● What you should do: Among the entries below, count the lines holding the string "agent". Respond with the number alone.

● Provided records:
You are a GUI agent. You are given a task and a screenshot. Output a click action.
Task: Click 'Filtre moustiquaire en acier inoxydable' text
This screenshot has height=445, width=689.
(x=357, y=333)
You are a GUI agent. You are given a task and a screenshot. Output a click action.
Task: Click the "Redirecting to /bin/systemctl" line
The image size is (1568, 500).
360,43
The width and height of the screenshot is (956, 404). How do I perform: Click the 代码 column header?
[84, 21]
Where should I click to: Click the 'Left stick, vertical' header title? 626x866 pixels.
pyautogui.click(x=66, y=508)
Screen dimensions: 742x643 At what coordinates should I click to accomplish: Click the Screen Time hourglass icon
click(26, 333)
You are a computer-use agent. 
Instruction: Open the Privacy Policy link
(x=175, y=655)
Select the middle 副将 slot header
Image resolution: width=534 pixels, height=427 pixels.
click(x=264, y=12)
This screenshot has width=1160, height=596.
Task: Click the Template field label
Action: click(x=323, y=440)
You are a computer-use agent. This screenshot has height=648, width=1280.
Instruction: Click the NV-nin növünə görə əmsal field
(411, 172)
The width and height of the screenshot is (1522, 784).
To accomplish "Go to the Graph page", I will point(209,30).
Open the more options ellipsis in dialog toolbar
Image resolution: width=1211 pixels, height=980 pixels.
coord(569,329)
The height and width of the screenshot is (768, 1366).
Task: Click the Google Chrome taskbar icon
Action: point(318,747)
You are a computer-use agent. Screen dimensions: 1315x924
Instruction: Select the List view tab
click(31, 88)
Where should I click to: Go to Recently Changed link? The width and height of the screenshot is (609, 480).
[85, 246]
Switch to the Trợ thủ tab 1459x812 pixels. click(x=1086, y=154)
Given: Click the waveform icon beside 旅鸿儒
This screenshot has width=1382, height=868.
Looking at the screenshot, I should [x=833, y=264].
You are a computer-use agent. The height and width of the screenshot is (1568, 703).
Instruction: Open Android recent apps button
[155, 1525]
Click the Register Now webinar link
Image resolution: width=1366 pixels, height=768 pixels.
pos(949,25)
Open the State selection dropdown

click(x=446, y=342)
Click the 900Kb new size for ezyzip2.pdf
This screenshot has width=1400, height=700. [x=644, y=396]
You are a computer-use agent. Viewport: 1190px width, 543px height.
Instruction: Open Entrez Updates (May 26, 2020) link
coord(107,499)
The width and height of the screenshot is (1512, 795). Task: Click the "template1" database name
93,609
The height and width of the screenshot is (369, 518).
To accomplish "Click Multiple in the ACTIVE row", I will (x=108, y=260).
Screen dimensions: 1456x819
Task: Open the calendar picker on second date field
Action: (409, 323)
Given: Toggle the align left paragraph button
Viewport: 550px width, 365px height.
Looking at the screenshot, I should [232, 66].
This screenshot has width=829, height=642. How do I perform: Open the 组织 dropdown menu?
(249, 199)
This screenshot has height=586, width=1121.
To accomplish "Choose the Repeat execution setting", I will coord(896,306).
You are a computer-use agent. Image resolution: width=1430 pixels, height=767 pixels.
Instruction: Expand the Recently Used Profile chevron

● Result: 8